El párrafo undécimo de la sentencia completa la información: Confiada a los servicios de asistencia social a la infancia de la DASS (Dirección de la Acción Sanitaria y Social), la demandante fue matriculada el 1 de junio de 1965 con el núm. 280326 entre los pupilos del Estado del departamento del Sena y, posteriormente, adoptada con todos los requisitos legales el 10 de enero de 1969 por los señores Odievre, cuyo apellido lleva actualmente.

Pascuale Odievre puso todos los medios que le brindaba el ordenamiento jurídico francés para averiguar quiénes fueron sus progenitores. Entre ella y su origen familiar se interpuso un muro de cristal absolutamente impenetrable. Agotados los medios que le ofrecía el Derecho de su país, cuestionó ante el Tribunal Europeo de Derechos Humanos la compatibilidad del Derecho de Francia con el Convenio Europeo de Derechos Humanos suscrito en Roma en 1950, al cual, inicialmente o con posterioridad, se adhirió Francia.

La respuesta del Tribunal en forma de sentencia fue que el Derecho de Francia era compatible con el Convenio de Roma. En otras palabras, lo que para el Tribunal Supremo de España es inconstitucional, para el Tribunal Europeo de Derechos Humanos es compatible con el Convenio Europeo de Derechos Humanos.

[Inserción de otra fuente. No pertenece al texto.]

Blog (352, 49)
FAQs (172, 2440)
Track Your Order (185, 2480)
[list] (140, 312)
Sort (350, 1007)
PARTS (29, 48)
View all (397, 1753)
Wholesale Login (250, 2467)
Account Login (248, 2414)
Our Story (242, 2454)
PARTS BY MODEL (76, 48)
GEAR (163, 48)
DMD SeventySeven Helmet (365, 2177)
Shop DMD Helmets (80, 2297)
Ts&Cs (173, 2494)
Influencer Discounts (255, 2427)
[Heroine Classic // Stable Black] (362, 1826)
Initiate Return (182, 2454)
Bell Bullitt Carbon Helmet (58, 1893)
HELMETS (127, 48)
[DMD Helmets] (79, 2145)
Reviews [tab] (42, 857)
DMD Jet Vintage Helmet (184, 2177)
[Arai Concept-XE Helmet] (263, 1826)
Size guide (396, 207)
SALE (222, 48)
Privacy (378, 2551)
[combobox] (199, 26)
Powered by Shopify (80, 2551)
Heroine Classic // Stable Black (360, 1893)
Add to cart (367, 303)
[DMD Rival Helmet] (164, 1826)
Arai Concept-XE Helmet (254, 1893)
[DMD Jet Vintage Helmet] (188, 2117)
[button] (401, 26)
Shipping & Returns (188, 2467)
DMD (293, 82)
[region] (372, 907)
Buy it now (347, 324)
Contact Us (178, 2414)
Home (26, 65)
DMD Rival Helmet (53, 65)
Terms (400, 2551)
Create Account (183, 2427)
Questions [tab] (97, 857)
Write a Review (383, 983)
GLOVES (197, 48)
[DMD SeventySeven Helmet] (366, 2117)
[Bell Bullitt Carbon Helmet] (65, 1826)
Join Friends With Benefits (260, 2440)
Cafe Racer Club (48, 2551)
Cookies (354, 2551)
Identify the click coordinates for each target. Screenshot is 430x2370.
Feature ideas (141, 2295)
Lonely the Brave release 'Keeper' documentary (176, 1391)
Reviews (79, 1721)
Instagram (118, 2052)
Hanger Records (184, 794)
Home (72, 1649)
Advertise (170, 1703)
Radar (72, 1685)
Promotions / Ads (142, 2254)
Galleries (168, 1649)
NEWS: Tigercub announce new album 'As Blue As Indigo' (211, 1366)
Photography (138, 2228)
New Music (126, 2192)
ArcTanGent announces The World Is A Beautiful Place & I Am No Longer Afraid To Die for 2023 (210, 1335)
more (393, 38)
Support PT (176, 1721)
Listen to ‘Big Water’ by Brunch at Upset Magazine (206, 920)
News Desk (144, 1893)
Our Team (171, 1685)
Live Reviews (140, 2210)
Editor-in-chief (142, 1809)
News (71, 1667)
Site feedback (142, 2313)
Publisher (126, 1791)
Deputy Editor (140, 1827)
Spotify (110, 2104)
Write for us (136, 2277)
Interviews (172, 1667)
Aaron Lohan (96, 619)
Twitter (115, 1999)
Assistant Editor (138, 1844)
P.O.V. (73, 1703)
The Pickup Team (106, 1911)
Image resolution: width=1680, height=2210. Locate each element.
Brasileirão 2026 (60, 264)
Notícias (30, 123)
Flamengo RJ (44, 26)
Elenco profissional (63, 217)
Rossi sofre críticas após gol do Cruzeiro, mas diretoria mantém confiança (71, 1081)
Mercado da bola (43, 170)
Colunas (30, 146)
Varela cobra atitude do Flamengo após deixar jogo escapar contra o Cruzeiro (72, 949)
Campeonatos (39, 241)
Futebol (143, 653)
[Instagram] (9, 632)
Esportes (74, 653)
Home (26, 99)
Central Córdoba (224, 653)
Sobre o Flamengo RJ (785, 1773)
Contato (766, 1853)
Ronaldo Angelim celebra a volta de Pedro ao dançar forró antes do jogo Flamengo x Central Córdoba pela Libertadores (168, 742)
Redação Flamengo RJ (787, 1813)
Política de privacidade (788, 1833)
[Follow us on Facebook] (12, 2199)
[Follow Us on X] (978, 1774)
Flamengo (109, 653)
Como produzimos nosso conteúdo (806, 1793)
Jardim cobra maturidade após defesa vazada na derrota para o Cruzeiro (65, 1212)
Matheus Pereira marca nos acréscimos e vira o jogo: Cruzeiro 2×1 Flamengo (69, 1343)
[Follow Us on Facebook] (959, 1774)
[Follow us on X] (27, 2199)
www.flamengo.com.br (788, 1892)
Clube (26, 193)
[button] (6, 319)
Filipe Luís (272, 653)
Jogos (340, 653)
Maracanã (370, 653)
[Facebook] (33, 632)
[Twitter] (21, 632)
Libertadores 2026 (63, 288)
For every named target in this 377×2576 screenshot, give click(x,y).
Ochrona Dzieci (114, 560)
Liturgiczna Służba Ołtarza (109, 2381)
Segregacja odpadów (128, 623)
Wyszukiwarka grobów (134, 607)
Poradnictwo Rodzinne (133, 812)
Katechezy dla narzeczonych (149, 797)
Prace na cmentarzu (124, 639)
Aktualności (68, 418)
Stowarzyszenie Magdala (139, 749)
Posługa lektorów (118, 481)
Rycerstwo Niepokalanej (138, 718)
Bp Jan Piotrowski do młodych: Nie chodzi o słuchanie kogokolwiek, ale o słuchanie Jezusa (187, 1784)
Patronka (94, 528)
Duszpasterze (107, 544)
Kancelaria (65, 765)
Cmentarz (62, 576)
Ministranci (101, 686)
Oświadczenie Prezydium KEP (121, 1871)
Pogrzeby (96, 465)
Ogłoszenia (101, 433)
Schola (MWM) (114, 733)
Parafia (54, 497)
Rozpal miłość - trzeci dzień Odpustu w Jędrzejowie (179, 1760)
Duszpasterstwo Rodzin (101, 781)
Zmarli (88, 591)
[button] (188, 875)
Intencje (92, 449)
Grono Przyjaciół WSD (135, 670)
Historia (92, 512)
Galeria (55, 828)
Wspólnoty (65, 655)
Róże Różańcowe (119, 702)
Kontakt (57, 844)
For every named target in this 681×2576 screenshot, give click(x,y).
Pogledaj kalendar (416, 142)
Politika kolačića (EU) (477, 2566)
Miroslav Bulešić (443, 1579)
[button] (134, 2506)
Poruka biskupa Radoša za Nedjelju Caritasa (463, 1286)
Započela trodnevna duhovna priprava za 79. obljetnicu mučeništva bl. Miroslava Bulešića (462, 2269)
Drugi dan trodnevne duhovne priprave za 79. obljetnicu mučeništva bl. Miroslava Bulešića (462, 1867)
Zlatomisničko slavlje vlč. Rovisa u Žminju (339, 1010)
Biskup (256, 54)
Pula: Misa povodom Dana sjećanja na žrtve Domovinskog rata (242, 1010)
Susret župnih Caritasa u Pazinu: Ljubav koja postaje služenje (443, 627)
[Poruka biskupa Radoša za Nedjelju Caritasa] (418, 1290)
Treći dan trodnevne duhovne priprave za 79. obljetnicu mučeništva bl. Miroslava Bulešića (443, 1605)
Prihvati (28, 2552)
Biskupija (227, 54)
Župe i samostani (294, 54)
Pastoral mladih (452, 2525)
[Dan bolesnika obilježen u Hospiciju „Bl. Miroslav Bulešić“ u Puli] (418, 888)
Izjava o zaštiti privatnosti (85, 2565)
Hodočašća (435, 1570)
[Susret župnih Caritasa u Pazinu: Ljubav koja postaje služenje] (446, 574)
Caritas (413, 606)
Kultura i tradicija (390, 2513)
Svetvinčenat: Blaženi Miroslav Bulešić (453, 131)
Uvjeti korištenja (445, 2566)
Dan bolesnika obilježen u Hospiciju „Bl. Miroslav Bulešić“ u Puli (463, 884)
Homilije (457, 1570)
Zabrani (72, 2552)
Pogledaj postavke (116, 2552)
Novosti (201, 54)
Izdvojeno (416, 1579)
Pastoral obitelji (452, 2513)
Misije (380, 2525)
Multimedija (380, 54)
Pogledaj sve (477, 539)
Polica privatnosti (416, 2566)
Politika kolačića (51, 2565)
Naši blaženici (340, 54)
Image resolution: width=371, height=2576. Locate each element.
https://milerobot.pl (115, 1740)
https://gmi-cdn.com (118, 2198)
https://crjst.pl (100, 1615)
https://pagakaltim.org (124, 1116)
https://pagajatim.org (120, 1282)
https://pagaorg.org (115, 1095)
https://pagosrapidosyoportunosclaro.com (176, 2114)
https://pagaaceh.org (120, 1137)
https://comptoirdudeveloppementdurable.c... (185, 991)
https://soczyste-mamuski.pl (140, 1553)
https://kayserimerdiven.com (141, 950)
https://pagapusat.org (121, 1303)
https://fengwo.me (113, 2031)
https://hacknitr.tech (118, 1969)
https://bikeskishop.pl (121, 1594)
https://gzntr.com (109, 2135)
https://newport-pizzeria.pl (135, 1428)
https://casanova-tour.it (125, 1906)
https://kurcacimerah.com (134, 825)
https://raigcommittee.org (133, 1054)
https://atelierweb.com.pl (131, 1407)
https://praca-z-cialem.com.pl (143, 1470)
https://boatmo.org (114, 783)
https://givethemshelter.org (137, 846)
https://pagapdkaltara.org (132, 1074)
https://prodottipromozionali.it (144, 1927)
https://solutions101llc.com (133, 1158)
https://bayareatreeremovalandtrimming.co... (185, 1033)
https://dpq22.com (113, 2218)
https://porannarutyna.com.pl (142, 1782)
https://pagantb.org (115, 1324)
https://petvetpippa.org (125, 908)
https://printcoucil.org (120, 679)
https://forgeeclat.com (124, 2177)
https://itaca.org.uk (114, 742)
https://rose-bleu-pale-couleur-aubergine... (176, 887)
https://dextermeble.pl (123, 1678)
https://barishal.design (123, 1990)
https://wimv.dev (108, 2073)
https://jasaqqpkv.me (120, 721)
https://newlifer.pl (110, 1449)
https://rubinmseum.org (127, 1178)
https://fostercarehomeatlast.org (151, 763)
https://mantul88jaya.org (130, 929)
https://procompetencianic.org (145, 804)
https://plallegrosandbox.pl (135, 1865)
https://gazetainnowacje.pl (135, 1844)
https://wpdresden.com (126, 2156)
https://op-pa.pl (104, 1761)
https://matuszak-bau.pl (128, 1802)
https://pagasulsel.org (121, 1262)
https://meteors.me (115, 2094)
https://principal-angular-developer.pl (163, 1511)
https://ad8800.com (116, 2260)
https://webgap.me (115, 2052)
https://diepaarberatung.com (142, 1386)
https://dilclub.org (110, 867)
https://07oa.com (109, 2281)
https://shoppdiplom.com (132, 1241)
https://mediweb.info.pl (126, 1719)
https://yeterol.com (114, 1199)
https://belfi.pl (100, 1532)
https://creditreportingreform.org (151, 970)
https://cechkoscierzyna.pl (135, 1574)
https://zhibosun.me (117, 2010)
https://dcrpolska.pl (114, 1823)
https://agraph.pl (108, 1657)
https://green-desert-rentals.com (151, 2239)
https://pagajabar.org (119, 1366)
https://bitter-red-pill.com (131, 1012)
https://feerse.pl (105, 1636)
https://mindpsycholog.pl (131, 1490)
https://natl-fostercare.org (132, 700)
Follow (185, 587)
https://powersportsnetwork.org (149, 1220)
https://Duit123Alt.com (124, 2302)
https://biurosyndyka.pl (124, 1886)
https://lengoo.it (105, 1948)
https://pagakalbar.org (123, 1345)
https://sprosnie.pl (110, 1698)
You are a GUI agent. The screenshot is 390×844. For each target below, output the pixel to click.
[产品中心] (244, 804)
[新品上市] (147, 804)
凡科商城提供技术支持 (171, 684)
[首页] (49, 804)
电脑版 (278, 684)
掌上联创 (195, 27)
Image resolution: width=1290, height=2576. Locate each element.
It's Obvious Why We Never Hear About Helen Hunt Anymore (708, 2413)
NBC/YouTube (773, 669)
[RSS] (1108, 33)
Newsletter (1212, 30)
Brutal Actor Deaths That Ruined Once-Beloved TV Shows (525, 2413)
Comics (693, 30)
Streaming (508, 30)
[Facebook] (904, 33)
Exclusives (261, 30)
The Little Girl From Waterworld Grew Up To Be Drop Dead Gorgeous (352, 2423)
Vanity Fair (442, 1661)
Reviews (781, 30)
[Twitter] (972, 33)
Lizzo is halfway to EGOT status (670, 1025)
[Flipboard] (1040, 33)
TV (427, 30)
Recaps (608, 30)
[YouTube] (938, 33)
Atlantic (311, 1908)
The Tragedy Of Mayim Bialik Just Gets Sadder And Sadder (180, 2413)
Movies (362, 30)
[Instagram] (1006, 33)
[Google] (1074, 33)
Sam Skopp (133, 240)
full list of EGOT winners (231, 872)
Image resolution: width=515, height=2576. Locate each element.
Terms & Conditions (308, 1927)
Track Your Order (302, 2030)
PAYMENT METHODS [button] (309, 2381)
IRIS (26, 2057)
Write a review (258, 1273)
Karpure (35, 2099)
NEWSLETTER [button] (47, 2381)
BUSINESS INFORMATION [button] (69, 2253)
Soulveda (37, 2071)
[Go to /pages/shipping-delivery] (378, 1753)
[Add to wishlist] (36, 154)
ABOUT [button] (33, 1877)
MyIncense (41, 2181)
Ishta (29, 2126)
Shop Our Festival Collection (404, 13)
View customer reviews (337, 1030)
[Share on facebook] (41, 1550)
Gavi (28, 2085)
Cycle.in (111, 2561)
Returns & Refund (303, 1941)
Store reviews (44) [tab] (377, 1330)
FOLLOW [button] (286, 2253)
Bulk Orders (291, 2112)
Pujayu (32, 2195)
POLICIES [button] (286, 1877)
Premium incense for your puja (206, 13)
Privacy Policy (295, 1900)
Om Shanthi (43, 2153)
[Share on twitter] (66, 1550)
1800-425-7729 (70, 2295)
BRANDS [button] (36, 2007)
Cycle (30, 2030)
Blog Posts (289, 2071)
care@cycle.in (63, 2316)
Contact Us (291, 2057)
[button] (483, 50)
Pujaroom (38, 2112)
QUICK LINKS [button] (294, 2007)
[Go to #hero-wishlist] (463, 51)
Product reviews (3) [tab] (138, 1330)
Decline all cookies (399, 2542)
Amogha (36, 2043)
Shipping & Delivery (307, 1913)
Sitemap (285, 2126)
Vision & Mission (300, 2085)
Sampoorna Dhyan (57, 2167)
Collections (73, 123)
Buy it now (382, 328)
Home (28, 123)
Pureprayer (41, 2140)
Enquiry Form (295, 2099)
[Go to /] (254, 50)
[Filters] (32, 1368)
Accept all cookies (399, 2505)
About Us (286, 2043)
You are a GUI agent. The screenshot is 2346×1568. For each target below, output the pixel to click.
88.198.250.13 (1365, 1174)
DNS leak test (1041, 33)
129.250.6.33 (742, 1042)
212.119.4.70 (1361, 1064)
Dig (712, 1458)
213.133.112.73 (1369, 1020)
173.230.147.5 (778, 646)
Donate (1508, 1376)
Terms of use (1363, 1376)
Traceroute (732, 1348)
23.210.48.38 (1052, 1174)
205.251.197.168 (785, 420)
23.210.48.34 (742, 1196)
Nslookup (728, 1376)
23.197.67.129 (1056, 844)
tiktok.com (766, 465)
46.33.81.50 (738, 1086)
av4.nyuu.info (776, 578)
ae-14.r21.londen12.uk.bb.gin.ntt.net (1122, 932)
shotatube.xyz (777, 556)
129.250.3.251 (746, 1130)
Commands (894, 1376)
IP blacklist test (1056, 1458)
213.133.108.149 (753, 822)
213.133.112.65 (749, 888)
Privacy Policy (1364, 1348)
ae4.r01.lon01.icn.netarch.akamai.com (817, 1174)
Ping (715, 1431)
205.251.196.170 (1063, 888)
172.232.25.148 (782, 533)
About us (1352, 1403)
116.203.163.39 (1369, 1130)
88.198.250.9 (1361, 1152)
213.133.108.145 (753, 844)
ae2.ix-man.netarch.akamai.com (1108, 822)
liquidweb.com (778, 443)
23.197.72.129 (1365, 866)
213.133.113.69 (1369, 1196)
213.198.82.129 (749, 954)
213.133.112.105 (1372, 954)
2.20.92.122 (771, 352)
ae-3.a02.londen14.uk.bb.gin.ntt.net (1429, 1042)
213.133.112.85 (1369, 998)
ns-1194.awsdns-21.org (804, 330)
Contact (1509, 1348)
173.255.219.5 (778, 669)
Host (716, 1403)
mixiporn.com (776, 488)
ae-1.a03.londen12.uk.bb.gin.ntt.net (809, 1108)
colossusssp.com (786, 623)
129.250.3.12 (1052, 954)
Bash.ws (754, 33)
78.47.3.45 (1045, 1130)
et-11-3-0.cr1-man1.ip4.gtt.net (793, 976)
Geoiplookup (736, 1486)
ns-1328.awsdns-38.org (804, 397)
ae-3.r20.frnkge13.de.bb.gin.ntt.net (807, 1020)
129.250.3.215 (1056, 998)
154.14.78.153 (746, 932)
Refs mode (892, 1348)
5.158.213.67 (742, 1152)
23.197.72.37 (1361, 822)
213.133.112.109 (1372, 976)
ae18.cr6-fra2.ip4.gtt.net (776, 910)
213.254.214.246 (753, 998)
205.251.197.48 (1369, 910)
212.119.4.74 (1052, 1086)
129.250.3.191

En España el ocultamiento del parto es inconstitucional y el aborto dentro de un plazo es constitucional. «No lo abandone, mátelo». La mujer que aborta no mata. No se trata sólo de una distinción jurídica entre los delitos de homicidio y aborto. Por decirlo de una manera rápida, el temple de la mujer que aborta no es asesino. Pero priva a la sociedad de un nuevo miembro e impide a quien pudo ser, serlo. ¿Por qué no aliviar a la mujer facilitándole una salida? ¿Por qué no convertimos el «no lo abandone, mátelo» en un «no lo mate, abandónelo»? Bien entendido que abandonar significa entregarlo a un organismo público. Si queremos lo podemos hacer. Es nuestra responsabilidad.